The Moses era and construction history
Ocean Parkway was built under New York power broker Robert Moses as part of the Jones Beach State Park parkway system — the network of landscaped, truck-free roads Moses created to deliver families from the city and the inland suburbs to his showcase Atlantic beaches. The corridor opened in stages beginning around 1930, shortly after Jones Beach State Park itself opened in 1929, and was progressively extended eastward across the barrier island. By the mid-1950s the parkway reached Captree State Park, completing the link to the Robert Moses Causeway and, beyond it, Robert Moses State Park on the western tip of Fire Island. In 2005 the parkway was listed on the National Register of Historic Places as a contributing element of the Jones Beach State Park, Causeway and Parkway System historic district — a recognition of its intact Moses-era landscape design.

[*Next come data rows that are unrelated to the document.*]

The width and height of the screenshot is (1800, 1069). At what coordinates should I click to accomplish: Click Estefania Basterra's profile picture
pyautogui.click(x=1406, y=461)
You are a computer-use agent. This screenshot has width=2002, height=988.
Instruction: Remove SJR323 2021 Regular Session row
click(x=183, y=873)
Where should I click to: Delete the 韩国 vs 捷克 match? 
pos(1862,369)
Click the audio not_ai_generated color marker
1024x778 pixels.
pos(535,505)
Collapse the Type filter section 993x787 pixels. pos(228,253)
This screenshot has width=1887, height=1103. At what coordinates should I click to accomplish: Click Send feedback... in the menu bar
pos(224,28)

Route geometry (west to east)
From its western terminus at the southern end of the Meadowbrook State Parkway at Jones Beach, Ocean Parkway heads east and, about two miles in, meets the southern terminus of the Wantagh State Parkway at a roundabout near the Jones Beach West End. It then runs the length of the barrier island, crossing from Nassau County into Suffolk County and passing the lightly developed beach communities of Gilgo Beach, Oak Beach, and Cedar Beach. Through the open Gilgo stretch, eastbound beach access is handled by center-median U-turn ramps rather than conventional interchanges. The parkway then widens through Captree State Park, meets the Robert Moses Causeway (the crossing to Robert Moses State Park), and ends at the Captree Boat Basin at the island’s eastern end. The three causeways — Meadowbrook, Wantagh, and Robert Moses — are the only ways on and off the island, which is why beach traffic concentrates so sharply onto them.
Jurisdiction and patrol
New York State Police Troop L holds primary patrol and crash-investigation authority on Ocean Parkway. The NY State Park Police cover the beach approaches at Jones Beach, Gilgo, Cedar Beach, and Captree. The Suffolk County Police Department (in the Gilgo-to-Captree stretch) and Nassau County Police Department (toward the Jones Beach end) assist at major incidents but are not the primary investigative agency on the parkway mainline. The roadway is maintained jointly by NYSDOT and the NYS Office of Parks, Recreation and Historic Preservation (OPRHP) — an arrangement that, as with the other Moses parkways, historically meant lower off-season maintenance priority than the expressways.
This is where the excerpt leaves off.